**REQUIRED ACTION**
Scan the listing for "computer" and copy out each line that has it.

━━ EXERCISE DATA ━━

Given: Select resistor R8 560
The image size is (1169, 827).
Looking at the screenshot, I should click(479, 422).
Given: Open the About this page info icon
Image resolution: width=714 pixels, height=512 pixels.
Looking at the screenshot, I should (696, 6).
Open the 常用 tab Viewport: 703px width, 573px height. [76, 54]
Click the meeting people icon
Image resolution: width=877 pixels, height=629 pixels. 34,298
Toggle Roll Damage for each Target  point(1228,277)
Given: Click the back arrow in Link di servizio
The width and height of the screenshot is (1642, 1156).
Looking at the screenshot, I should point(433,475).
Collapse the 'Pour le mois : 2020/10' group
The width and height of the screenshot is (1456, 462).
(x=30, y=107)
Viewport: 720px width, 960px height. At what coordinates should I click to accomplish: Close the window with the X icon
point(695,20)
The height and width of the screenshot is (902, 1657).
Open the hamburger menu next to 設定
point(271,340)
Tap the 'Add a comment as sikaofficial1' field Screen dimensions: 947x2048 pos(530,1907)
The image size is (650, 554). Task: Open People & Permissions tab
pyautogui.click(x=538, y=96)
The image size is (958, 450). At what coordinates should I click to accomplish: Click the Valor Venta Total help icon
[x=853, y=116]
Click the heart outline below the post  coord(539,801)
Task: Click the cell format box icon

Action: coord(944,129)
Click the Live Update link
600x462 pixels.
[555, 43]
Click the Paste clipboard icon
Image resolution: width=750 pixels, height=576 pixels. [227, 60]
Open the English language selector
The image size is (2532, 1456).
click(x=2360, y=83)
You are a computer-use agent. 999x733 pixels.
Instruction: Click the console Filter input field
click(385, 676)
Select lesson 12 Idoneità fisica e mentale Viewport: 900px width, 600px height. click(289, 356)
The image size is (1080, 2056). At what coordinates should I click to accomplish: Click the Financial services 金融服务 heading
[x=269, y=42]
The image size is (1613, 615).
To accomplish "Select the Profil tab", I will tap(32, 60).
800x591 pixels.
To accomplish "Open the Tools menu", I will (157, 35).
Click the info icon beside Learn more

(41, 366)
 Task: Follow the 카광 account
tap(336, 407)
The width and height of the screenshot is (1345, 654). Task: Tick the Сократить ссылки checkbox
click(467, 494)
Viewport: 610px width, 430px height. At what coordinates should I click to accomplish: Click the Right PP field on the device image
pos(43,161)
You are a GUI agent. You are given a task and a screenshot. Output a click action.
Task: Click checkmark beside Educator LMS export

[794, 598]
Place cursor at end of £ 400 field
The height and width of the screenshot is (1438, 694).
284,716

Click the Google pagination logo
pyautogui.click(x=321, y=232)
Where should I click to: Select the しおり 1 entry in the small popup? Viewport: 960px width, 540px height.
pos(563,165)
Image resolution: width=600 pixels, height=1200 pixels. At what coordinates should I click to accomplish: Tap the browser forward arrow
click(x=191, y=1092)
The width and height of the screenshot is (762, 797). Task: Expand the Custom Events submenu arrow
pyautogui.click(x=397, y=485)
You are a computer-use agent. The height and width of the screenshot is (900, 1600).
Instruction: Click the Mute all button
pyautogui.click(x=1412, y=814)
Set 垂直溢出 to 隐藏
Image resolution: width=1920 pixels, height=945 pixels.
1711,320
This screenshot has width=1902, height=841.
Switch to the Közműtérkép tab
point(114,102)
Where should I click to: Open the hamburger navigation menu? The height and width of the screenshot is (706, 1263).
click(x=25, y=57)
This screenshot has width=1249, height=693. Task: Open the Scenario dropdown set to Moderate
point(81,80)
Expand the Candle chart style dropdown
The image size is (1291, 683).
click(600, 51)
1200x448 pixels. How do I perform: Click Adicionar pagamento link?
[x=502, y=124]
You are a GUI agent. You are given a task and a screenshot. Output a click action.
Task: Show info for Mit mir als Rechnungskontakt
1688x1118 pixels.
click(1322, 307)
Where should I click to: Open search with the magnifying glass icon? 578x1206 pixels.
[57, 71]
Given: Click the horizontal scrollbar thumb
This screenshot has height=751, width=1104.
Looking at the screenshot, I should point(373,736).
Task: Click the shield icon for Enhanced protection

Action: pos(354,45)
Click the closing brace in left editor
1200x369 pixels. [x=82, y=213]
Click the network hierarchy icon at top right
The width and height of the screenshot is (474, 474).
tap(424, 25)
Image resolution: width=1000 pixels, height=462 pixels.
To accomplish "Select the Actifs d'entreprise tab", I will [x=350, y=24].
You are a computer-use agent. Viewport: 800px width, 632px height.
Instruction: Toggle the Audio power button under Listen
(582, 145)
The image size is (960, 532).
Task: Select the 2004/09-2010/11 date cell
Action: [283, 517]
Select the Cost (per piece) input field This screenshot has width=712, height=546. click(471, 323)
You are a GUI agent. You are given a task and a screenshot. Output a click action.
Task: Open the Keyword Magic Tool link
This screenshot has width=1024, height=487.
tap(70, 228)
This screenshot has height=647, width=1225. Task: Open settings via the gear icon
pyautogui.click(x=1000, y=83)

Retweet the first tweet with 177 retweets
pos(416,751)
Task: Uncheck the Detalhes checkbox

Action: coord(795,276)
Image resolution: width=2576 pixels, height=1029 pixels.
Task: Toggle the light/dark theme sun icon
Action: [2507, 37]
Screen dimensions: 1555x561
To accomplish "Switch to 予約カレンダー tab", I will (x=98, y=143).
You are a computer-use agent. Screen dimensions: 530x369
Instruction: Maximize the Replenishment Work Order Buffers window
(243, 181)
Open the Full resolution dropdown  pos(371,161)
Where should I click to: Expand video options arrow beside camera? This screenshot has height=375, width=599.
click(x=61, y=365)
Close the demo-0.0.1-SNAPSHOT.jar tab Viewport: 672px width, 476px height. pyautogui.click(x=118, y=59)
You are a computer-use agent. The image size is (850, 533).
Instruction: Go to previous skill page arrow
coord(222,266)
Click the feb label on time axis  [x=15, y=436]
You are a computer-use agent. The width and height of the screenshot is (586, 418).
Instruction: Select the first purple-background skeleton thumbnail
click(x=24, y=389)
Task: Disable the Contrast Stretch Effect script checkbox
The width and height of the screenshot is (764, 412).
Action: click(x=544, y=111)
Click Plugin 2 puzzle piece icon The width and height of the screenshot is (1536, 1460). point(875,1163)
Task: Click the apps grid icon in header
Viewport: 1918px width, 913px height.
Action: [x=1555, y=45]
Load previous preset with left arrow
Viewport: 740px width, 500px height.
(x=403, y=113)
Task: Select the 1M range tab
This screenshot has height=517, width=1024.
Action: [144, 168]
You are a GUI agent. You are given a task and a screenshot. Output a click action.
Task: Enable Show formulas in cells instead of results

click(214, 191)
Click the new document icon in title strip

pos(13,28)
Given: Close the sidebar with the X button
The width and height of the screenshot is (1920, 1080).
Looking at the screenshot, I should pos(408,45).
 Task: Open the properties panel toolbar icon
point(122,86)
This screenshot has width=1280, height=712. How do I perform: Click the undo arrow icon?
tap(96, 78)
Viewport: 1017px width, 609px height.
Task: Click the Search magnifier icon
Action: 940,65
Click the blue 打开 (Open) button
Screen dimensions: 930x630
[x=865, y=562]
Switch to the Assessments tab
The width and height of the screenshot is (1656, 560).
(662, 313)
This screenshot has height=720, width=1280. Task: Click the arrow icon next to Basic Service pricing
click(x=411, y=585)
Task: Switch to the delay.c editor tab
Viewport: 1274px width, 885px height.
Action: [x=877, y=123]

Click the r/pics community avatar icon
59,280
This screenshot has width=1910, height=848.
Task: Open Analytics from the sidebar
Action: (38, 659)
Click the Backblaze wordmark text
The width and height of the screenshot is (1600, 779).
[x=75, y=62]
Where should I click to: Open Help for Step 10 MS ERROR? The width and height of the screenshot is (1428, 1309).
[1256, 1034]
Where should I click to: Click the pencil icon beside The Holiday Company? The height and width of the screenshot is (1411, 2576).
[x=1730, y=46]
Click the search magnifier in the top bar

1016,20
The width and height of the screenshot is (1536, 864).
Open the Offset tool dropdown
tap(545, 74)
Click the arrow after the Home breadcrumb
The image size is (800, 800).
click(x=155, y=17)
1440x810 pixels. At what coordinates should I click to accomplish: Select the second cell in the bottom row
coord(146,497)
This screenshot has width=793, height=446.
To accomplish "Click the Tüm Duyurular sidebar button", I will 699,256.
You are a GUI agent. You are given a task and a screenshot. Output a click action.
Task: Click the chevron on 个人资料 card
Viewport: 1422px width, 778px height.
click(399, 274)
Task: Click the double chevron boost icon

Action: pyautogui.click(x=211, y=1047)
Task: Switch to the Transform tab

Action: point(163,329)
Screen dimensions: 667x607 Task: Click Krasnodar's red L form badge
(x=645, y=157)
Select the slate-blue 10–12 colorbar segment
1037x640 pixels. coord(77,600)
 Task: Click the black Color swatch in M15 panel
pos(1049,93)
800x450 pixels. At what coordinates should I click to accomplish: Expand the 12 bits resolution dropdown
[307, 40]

━━━

**OUTPUT BELOW**
You are a computer-use agent. 999x733 pixels.
You are a computer-use agent. The height and width of the screenshot is (900, 1600).
You are a computer-use agent. Viewport: 800px width, 632px height.
You are a computer-use agent. Screen dimensions: 530x369
You are a computer-use agent. The image size is (850, 533).
You are a computer-use agent. The width and height of the screenshot is (586, 418).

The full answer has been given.